▸ What you should do
Scale the answers by rewriting every line of the items below, requests included, with each answer coordinate multiplied by 0.8 and rounded to a whole number (halves round up), and leave the pictures out.

---+---

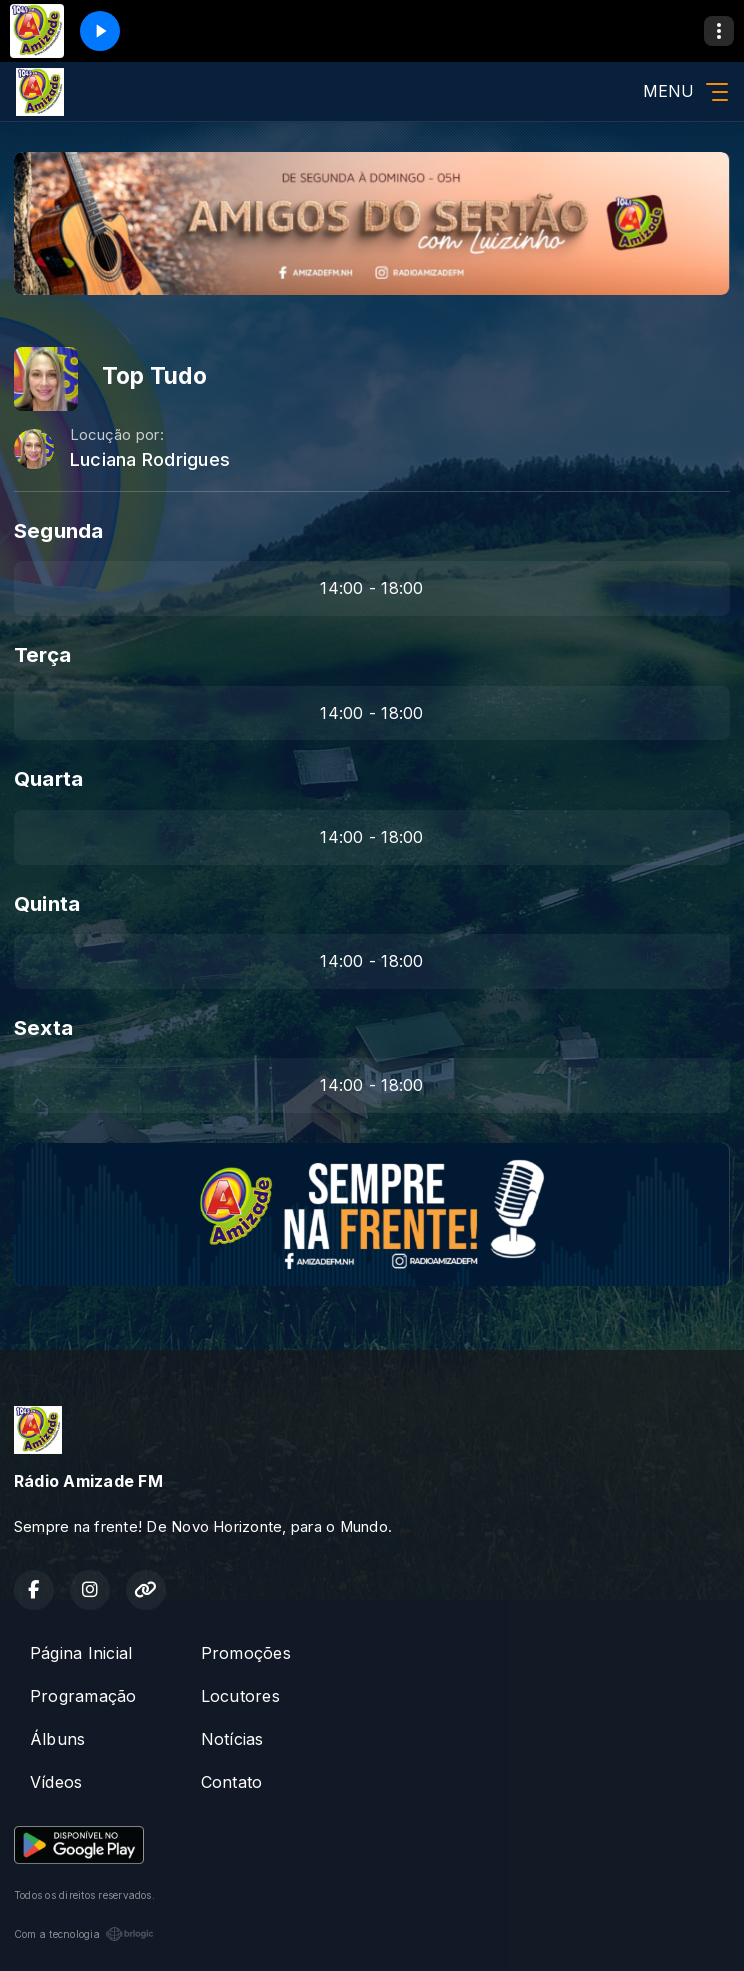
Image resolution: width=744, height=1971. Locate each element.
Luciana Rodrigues (150, 459)
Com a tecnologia (84, 1934)
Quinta (47, 903)
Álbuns (57, 1739)
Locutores (240, 1696)
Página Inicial (81, 1653)
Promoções (246, 1653)
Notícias (232, 1739)
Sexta (43, 1027)
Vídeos (56, 1782)
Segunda (59, 530)
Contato (232, 1782)
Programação (83, 1696)
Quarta (48, 778)
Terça (42, 654)
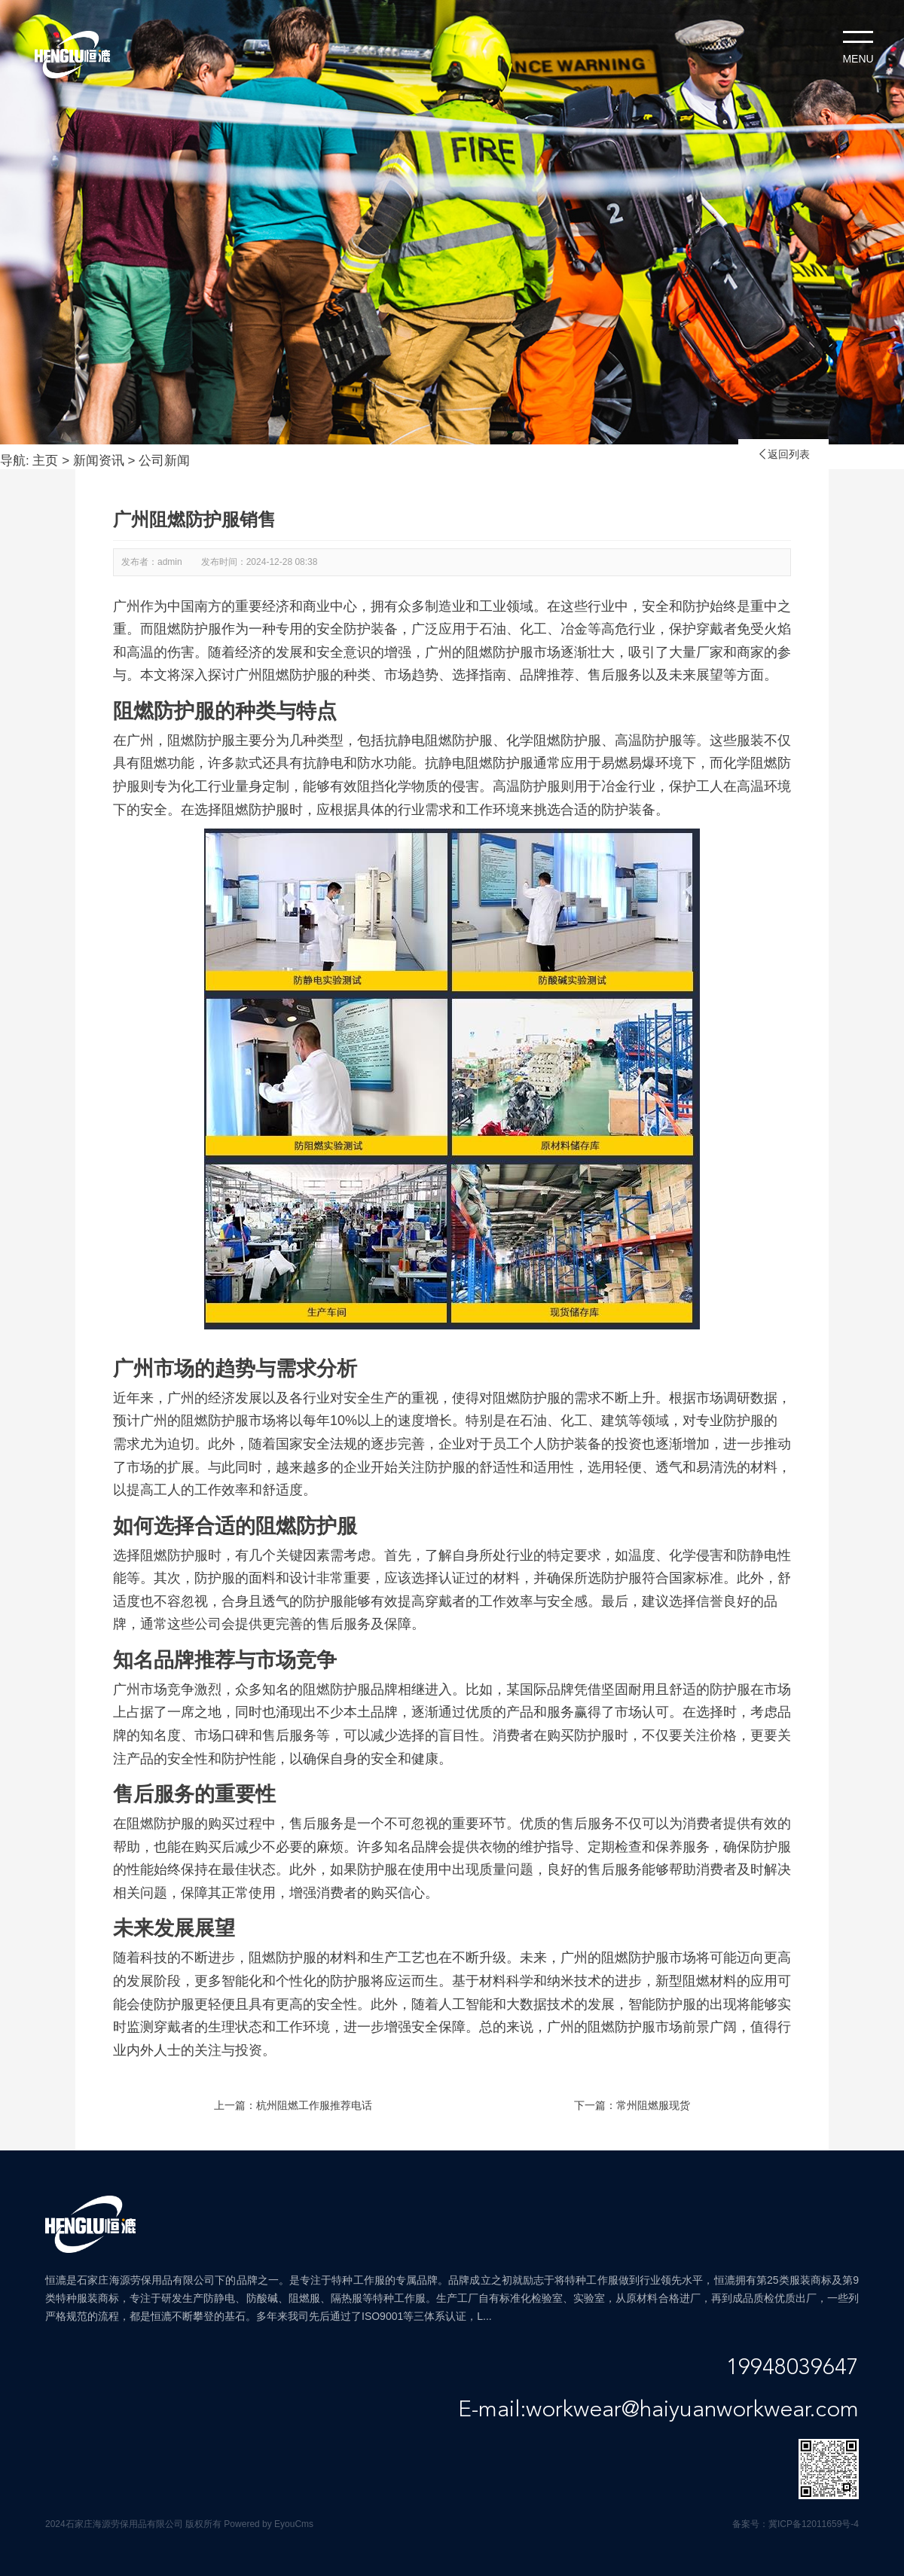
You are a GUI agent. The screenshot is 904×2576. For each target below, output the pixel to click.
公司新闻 (164, 460)
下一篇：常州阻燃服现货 (632, 2105)
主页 (45, 460)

---+---

▸ Answer to this task
Image resolution: width=744, height=1971. Locate each element.
Luciana Rodrigues (120, 367)
Com a tecnologia (67, 1547)
Quinta (38, 722)
Álbuns (46, 1391)
Locutores (192, 1357)
Página Inicial (65, 1322)
Promoções (197, 1322)
Notícias (186, 1391)
Sexta (34, 822)
Vídeos (45, 1426)
Segunda (47, 424)
Contato (186, 1426)
Programação (66, 1357)
Quarta (38, 622)
Terça (34, 523)
You are a GUI agent. The screenshot is 904×2576. For each target below, output the pixel to click.
公司新闻 (131, 368)
下一篇：常州阻燃服现货 (506, 1684)
主页 (36, 368)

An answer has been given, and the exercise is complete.